Picked up this beauty the other day. I was telling myself no more electro-forged bikes but we all know how that goes. This one was way to nice to pass on for me. Looks to be original down to the tires. Sorry for the huge photos


----------



## GTs58

That is just flat out minty! Unreal, and it's as nice or nicer than my 65.


----------



## sfhschwinn

gorgeous, if you ever sell I would love it


----------



## how

I got the exact same bike for my 13th birthday, cept mine had fenders


----------



## Eric Amlie

Gorgeous!
I told myself the same thing about "no more electroforged bikes", but like you, I wouldn't be able to pass this one up either.
My first derailleur equipped bike was a '65 Varsity tourist in Sky Blue that I got new when I was 13.
I'm sorry that I let that bike get away from me, but you know how it goes when you first get your driver's license.


----------



## schwinnman67

Very nice!!


----------



## island schwinn

SWEET.can't believe it sat on cl for so long.


----------



## Metacortex

A Sprint era Varsity in Coppertone? Check. In mint and all original condition? Check. Wow!


----------



## Artifex

Electro forged bikes - they made, what, like a million of them?  I think you got one of the best right there.  I know in my neck of the woods I am doing my level best to scoop them all up!! A Varsity was the first bike that didn't fall apart under my 13 year old onslaught of wheelies and jumps (this was before BMX) and every. Single. Day. riding the wheels off since we lived in Florida.  I have loved them ever since.  That's an unsurpassed beauty you have. Congratulations!!


----------



## Metacortex

Artifex said:


> Electro forged bikes - they made, what, like a million of them?




Schwinn sold 3 million or more EF Varsities alone, add in all of the other EF bikes from Sting-Rays to Collegiates and I'd say the total would be more like 20+ million.


----------



## Schwinn499

Well since 2015 I have not touched this bike, even listed it for sale just out of sheer necessity of space. Sure enough I made space till now so I can make due to keep her and let something else go instead if need be.
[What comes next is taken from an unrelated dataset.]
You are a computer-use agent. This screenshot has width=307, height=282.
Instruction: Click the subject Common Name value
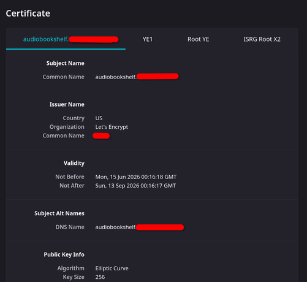pyautogui.click(x=137, y=77)
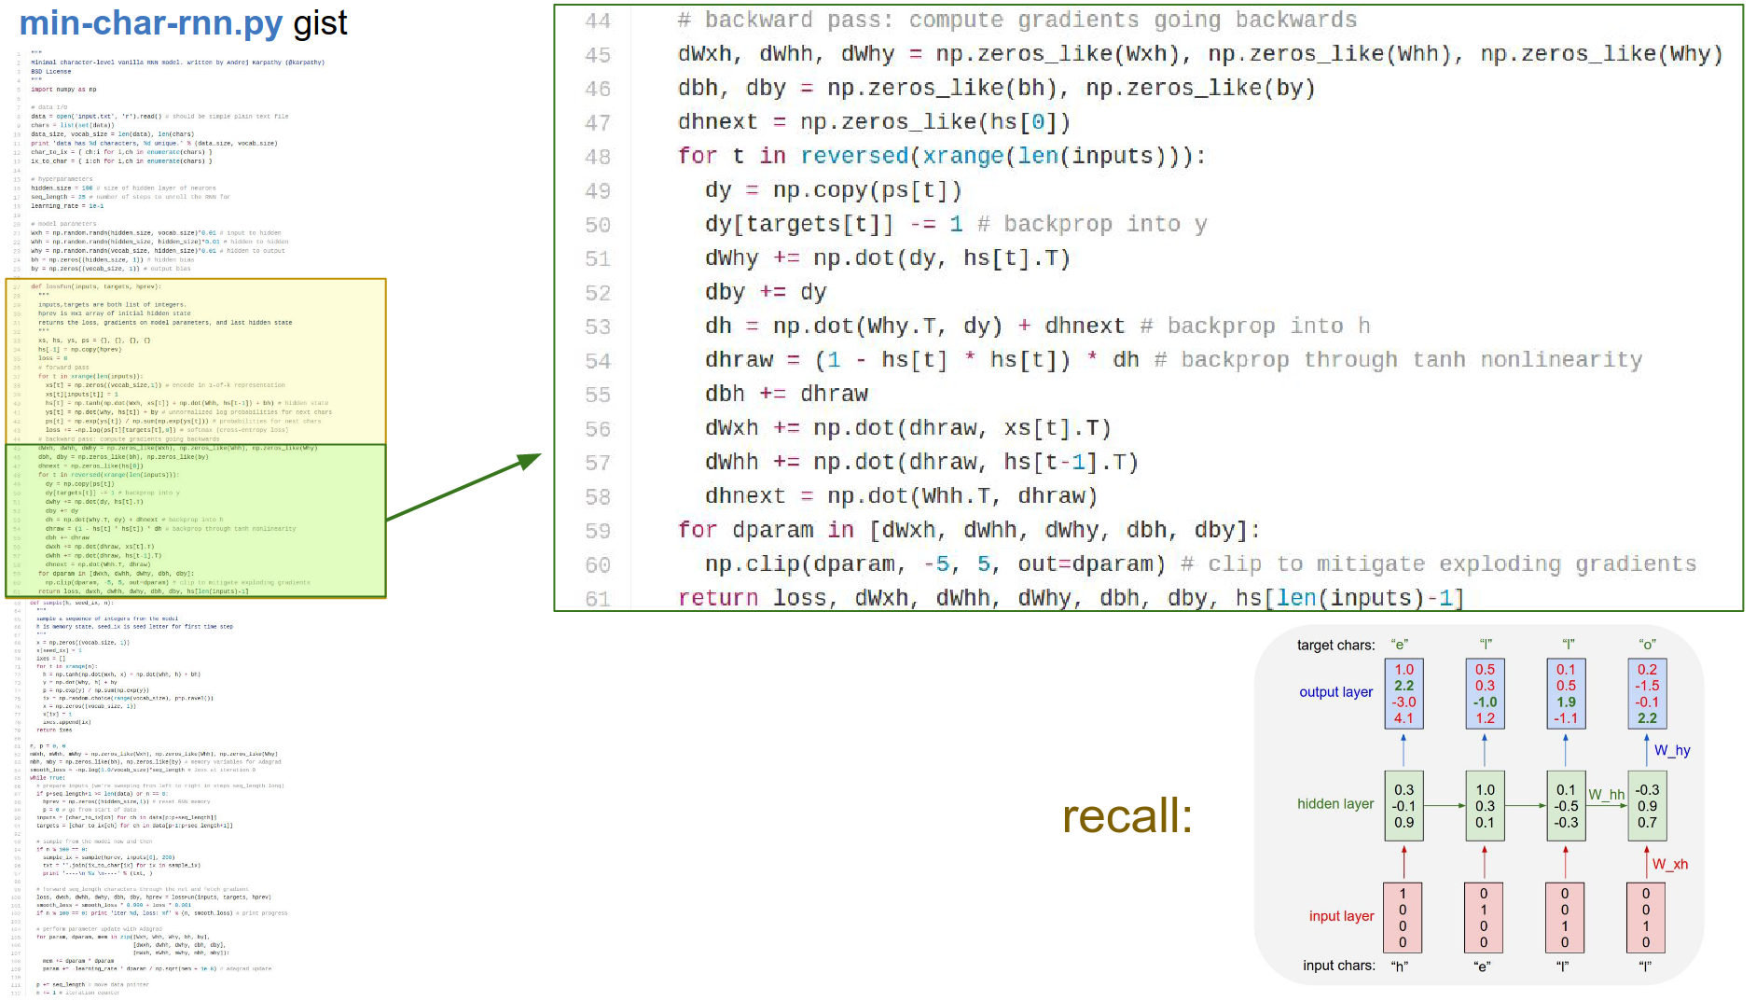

All she needs now is for me to wrap the bar tape, but here are some progress pics until I get the bars wrapped up and some pics of her all finished.


----------



## Eric Amlie

Spectacular condition....darn near a museum piece!


----------



## rollfaster

Beautiful job, and bike!! Love those Coppertone.


----------



## Schwinn499

rollfaster said:


> View attachment 685703 Beautiful job, and bike!! Love those Coppertone.
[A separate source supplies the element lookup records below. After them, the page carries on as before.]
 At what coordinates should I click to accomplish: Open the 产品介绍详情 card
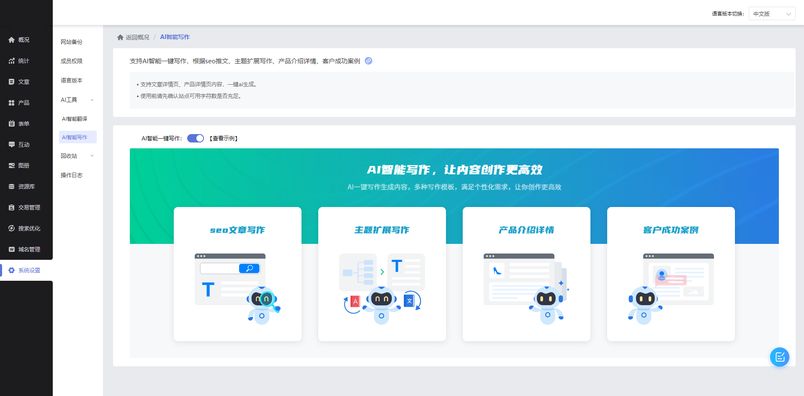click(x=526, y=274)
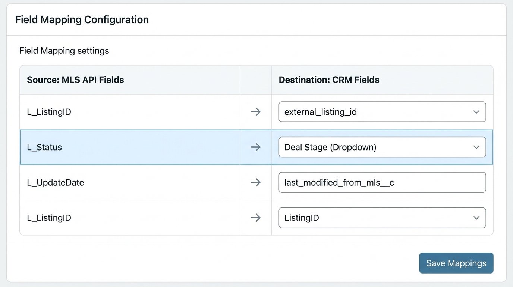Click inside the last_modified_from_mls__c text field
513x287 pixels.
tap(382, 182)
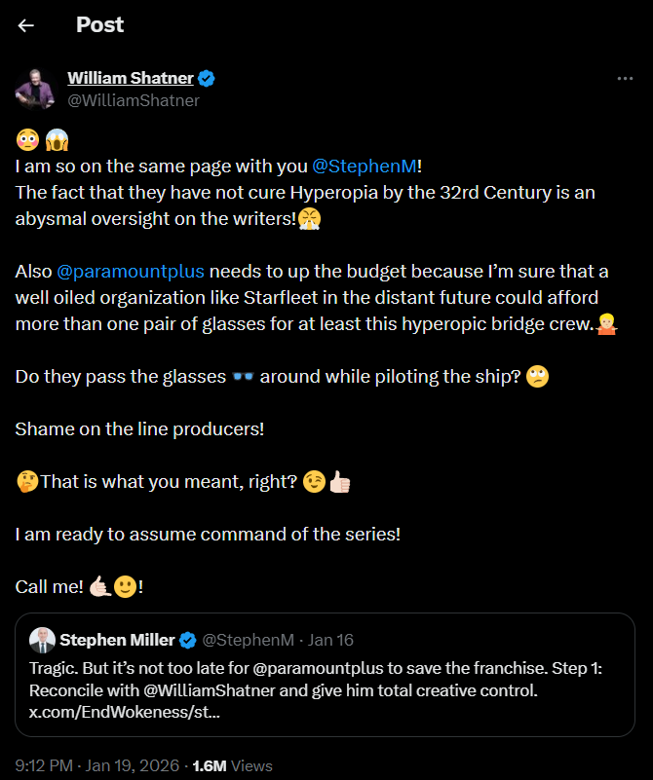The width and height of the screenshot is (653, 780).
Task: Click the thinking face emoji
Action: 27,481
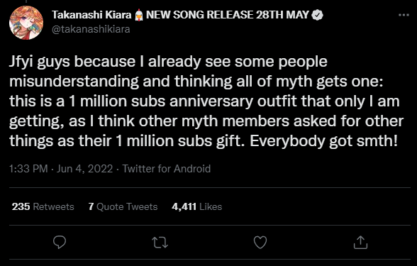Click the verified checkmark badge
Screen dimensions: 417x266
[x=317, y=15]
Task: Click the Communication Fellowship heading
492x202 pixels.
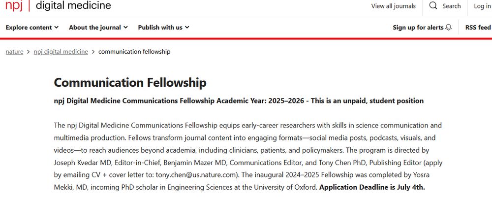Action: point(130,83)
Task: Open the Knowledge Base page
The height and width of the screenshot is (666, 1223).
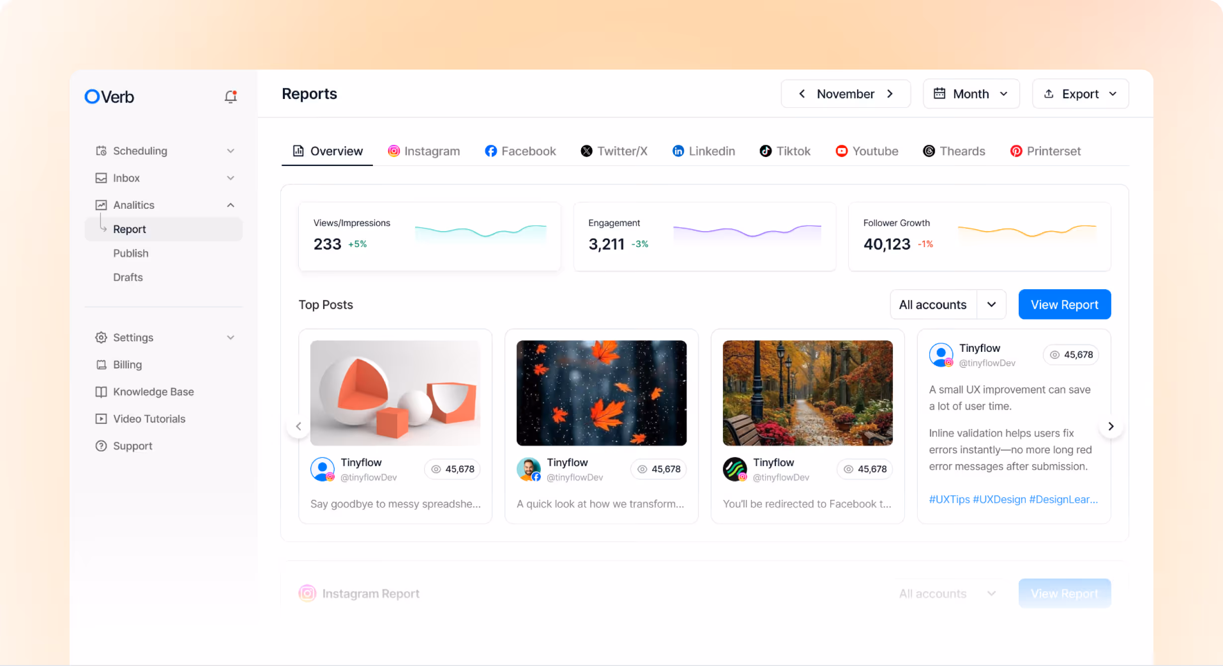Action: (153, 392)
I hear ya, I've been hooked on it for years.


----------



## Oilit

Schwinn499 said:


> Picked up this beauty the other day. I was telling myself no more electro-forged bikes but we all know how that goes. This one was way to nice to pass on for me. Looks to be original down to the tires. Sorry for the huge photos
> 
> View attachment 229907
> View attachment 229908
> View attachment 229911
> View attachment 229912
> View attachment 229913
> 
> View attachment 229907
> 
> View attachment 229908
> 
> View attachment 229911
> 
> View attachment 229912
> 
> View attachment 229913



Don't worry about the huge photo's. This is America! Bigger is better!


----------